® Microsoft BHOLD 套件是应用程序集合,与 Microsoft Identity Manager 2016 SP2(MIM)一起使用时,可为 MIM 添加有效的角色管理和证明。 Microsoft BHOLD Suite SP1 包含以下模块:
- BHOLD 核心
- 访问管理连接器
- BHOLD 报告
- BHOLD 认证
注释
适用于:Microsoft Identity Manager 2016 SP2 或更高版本。 BHOLD 模型生成器、BHOLD 分析和 BHOLD FIM 集成模块将从 BHOLD 中删除,因为这些模块依赖于 Microsoft Silverlight,这将在 2021 年 10 月 12 日 终止支持。
不建议对新部署使用 BHOLD。 Microsoft Entra ID 现在提供 访问评审,它取代了 BHOLD 证明活动功能和权利管理,后者取代了访问分配功能。
本文档介绍的内容
本文档介绍如何规划 BHOLD 部署以满足业务需求并安装每个 BHOLD 模块。 每个模块的详细信息包括相关的硬件、基础设施和软件要求、预安装网络配置、设置过程中所需的信息,以及安装后的步骤(如果有)。
前置知识
本文档假定你已基本了解如何在服务器计算机上安装软件。 它还假设你对 Active Directory® 域服务、Forefront 或 Microsoft Identity Manager(FIM)有基本的了解,并Microsoft SQL Server 2012 数据库软件。 有关如何设置和配置依赖技术(如 AD DS 和 FIM)的说明已脱离本文档的范围。 有关Microsoft BHOLD 模块执行的函数的信息,请参阅 Microsoft BHOLD 套件概念指南。
观众
本文档面向计划部署 Microsoft BHOLD 套件的 IT 规划者、系统架构师、技术决策者、顾问、基础结构规划师和 IT 人员。
BHOLD 基础结构注意事项
通常,BHOLD 和 FIM 用于大型基础结构环境。 可以根据特定的业务需求定制 BHOLD 和 FIM 体系结构。 以下部分提供了一些可能的体系结构解决方案。 此概述不是所有可能选项的完整列表,而是建议在网络中部署 BHOLD 的方法。
本部分介绍以下主题:
- 单服务器体系结构
- 双服务器体系结构
- 双层体系结构
- SQL Server 建议
单服务器体系结构
若要在小型组织中部署或出于开发目的,可以在 SQL Server 和 AD DS 所在的服务器上安装 BHOLD 和 FIM,如下图所示。

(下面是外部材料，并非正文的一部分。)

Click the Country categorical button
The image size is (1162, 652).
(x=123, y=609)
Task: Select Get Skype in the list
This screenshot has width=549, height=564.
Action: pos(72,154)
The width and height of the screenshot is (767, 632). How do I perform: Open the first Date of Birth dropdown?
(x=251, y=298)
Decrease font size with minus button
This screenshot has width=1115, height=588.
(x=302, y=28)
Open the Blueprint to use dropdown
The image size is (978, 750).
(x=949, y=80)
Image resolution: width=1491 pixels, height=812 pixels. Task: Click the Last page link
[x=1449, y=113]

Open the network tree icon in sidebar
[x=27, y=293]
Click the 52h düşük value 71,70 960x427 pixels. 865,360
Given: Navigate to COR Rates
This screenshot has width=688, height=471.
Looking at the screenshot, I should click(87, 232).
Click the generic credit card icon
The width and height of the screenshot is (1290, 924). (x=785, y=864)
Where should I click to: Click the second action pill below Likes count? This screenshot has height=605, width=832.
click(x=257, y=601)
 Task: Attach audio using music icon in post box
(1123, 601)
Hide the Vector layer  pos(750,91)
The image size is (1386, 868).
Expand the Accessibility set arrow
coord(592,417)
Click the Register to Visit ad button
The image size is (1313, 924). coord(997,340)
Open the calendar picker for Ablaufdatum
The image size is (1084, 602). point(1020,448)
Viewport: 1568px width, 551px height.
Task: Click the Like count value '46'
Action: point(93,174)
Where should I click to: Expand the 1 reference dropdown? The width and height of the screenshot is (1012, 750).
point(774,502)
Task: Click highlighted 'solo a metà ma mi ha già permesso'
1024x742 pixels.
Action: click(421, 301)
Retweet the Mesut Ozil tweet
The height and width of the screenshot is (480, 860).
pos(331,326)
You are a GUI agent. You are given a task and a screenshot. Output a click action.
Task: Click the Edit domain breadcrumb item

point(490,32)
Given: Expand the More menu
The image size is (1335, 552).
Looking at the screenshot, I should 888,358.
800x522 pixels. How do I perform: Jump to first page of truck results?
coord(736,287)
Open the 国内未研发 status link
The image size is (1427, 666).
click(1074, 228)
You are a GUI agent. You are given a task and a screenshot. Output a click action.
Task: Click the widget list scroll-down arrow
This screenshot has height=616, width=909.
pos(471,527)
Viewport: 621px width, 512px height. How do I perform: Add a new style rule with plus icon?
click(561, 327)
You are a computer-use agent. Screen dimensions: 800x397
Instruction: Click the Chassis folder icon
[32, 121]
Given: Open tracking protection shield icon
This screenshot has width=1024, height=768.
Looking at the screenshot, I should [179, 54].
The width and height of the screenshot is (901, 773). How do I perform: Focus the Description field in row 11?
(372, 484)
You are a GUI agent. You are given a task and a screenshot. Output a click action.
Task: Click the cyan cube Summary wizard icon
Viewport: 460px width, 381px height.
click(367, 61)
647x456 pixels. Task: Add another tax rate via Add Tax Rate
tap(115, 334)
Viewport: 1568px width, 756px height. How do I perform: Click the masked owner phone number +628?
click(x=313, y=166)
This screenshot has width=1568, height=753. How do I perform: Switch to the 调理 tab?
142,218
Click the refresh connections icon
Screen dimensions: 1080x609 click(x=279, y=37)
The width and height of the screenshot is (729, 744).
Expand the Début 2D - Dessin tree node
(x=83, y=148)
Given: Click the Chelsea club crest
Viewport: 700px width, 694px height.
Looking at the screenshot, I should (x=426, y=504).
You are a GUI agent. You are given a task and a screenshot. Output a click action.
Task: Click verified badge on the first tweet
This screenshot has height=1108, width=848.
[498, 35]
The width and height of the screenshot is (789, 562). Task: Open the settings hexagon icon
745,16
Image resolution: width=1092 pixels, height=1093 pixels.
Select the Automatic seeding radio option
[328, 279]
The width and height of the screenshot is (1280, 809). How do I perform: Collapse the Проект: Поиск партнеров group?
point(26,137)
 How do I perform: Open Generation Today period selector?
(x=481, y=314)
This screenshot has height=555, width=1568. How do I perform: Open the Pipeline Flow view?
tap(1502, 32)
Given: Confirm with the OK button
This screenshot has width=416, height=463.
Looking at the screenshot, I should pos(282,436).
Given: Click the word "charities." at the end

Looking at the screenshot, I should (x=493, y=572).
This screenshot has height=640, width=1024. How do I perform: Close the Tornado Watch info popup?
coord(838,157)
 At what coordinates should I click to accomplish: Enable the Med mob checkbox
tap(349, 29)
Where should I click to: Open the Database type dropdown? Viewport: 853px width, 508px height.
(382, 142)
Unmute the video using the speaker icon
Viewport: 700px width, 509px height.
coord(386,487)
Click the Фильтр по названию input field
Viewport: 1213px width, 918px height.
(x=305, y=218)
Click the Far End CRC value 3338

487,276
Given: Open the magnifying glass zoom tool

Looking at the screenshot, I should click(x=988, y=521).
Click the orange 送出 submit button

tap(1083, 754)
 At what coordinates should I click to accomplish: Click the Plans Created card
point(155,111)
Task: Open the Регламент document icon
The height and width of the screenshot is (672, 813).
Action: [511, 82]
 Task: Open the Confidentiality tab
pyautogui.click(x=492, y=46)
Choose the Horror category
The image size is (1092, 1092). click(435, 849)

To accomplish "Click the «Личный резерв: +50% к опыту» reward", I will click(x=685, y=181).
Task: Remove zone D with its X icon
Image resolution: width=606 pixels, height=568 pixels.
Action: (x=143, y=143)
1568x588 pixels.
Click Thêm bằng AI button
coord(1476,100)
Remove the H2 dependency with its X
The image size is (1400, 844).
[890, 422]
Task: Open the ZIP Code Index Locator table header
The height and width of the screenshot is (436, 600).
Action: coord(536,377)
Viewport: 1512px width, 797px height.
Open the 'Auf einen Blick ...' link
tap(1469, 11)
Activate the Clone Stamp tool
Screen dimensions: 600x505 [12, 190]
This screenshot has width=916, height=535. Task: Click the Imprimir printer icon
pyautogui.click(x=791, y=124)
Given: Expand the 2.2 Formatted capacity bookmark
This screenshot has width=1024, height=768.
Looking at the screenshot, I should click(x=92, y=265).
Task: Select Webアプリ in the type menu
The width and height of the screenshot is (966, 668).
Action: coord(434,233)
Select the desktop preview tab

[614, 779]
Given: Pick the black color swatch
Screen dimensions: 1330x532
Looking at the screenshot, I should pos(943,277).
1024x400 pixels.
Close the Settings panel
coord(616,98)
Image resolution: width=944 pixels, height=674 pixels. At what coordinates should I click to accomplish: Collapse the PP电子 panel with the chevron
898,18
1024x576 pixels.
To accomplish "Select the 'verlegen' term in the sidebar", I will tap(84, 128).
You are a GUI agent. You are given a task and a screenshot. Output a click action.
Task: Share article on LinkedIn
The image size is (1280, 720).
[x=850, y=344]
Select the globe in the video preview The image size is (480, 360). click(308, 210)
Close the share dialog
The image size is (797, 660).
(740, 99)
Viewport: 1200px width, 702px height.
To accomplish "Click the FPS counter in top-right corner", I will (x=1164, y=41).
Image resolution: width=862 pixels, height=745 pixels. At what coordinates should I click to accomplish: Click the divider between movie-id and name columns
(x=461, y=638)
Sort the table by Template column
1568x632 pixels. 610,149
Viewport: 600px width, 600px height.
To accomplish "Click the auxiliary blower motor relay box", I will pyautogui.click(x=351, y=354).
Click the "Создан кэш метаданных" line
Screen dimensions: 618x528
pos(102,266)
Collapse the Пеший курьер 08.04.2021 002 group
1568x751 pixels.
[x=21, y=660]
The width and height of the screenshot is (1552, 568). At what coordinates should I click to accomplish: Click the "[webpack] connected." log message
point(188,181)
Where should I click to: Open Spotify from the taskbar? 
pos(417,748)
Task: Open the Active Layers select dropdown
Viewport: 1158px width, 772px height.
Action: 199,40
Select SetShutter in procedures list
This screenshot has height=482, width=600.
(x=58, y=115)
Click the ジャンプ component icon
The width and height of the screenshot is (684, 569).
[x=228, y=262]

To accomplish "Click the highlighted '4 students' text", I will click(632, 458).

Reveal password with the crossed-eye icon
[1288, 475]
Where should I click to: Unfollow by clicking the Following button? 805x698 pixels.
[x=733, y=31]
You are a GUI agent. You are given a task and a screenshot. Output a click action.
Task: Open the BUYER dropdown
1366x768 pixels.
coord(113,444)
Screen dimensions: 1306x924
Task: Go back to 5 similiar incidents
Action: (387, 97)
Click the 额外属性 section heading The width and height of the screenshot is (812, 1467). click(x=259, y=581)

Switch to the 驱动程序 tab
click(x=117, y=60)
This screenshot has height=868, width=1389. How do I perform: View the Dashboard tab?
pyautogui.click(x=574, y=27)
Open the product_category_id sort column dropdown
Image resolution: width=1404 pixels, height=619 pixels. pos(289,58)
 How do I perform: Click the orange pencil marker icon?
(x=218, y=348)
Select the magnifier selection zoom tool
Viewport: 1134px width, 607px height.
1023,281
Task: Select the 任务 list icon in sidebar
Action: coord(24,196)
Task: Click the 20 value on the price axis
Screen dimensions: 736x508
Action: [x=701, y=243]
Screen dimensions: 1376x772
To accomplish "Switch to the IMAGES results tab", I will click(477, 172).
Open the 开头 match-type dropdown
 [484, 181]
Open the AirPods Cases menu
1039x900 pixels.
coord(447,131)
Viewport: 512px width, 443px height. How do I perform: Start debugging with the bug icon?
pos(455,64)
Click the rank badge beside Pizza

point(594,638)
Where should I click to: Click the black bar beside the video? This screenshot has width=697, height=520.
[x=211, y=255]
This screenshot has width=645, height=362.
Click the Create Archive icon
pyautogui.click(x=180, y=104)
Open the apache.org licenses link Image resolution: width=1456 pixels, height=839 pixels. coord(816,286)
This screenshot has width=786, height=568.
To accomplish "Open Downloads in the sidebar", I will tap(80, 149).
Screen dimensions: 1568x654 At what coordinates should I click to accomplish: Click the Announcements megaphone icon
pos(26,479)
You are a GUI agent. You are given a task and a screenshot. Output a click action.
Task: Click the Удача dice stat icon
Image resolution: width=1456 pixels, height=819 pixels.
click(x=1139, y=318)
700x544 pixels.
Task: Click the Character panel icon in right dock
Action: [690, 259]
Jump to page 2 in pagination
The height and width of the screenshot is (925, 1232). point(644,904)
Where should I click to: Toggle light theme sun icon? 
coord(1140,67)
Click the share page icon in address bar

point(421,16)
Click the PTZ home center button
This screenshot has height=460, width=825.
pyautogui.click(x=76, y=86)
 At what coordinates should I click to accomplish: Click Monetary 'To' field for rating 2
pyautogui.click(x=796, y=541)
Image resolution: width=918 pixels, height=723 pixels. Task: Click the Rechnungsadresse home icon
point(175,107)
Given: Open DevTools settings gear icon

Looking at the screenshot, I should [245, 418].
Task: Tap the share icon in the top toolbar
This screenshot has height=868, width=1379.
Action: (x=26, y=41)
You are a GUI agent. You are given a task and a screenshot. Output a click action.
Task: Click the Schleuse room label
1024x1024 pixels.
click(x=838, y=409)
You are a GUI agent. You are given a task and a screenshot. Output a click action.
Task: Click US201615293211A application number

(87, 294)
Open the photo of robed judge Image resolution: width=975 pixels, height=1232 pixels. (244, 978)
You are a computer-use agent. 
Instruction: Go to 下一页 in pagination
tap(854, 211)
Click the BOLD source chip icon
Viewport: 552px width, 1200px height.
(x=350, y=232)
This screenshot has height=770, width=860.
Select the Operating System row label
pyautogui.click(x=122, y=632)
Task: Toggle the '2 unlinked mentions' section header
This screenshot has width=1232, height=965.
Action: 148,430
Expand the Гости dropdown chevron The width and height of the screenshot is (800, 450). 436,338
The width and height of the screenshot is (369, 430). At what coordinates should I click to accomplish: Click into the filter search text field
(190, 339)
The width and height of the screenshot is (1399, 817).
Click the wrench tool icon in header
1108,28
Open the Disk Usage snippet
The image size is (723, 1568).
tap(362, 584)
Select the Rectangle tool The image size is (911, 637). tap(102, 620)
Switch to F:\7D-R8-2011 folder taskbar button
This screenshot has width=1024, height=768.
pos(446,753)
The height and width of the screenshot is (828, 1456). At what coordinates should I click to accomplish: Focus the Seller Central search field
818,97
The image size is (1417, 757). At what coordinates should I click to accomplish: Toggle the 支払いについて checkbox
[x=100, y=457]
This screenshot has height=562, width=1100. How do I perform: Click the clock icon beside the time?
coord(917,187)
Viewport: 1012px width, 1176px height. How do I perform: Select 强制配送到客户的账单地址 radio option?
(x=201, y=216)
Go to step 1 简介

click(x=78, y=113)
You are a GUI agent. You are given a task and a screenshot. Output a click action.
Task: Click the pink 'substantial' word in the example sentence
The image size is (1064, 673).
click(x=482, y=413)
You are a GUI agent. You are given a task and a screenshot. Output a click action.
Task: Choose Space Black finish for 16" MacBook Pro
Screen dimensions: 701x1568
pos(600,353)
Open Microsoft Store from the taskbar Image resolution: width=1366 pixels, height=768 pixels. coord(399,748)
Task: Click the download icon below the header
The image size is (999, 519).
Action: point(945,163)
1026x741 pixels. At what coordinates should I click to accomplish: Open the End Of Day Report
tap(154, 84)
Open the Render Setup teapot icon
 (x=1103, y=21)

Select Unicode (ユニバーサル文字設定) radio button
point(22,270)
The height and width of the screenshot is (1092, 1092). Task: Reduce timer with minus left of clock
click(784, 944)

在单个服务器上安装 BHOLD Suite SP1 和 FIM 门户时,必须在 DNS 中为 BHOLD 和 FIM 创建不同的主机别名(CNAME 或 A 记录)。 这允许为 BHOLD 和 FIM 服务创建单独的服务主体名称(SPN)。 有关详细信息,请参阅 BHOLD 核心安装。 有关在单服务器配置中安装 FIM 的指导,请参阅 Microsoft TechNet 库中的 “入门指南通用配置 ”。
双服务器体系结构
在单独的服务器上安装 BHOLD Core 和 FIM 可为不需要更复杂的部署(例如多层体系结构提供)的中型组织提供更高的性能和灵活性。 下图显示了在其自己的服务器上安装的 BHOLD 和 FIM;FIM 服务器还运行 SQL Server,以便向 BHOLD 和 FIM 提供数据库服务。 FIM 服务器上运行的 FIM 同步服务同步 FIM 和 BHOLD 数据库之间的更改。
双层体系结构
在大多数环境中,尤其是性能非常重要的环境,应在单独的服务器上运行 BHOLD Suite SP1、FIM 和 SQL Server(两层体系结构)。 借助两层体系结构,内存和 CPU 资源专用于每个层。 下图显示了配置两层体系结构的一种可能方法。 FIM 服务器上运行的 FIM 同步服务同步 FIM 和 BHOLD 数据库之间的更改。
SQL Server 建议
如果要在大型组织中部署 BHOLD,强烈建议遵循以下准则来设置 Microsoft SQL Server 数据库:
- 在独立于任何 FIM 或 BHOLD 服务的服务器上部署 SQL Server。
- 将日志文件与物理磁盘级别的数据文件隔离开来。
- 如果使用 RAID 提供存储冗余,请使用 RAID 级别 10 (1+0)。 请勿使用 RAID 级别 5。
- 在服务器运行 SQL Server 并使用超过 2 GB 的物理内存时,请确保正确配置设置。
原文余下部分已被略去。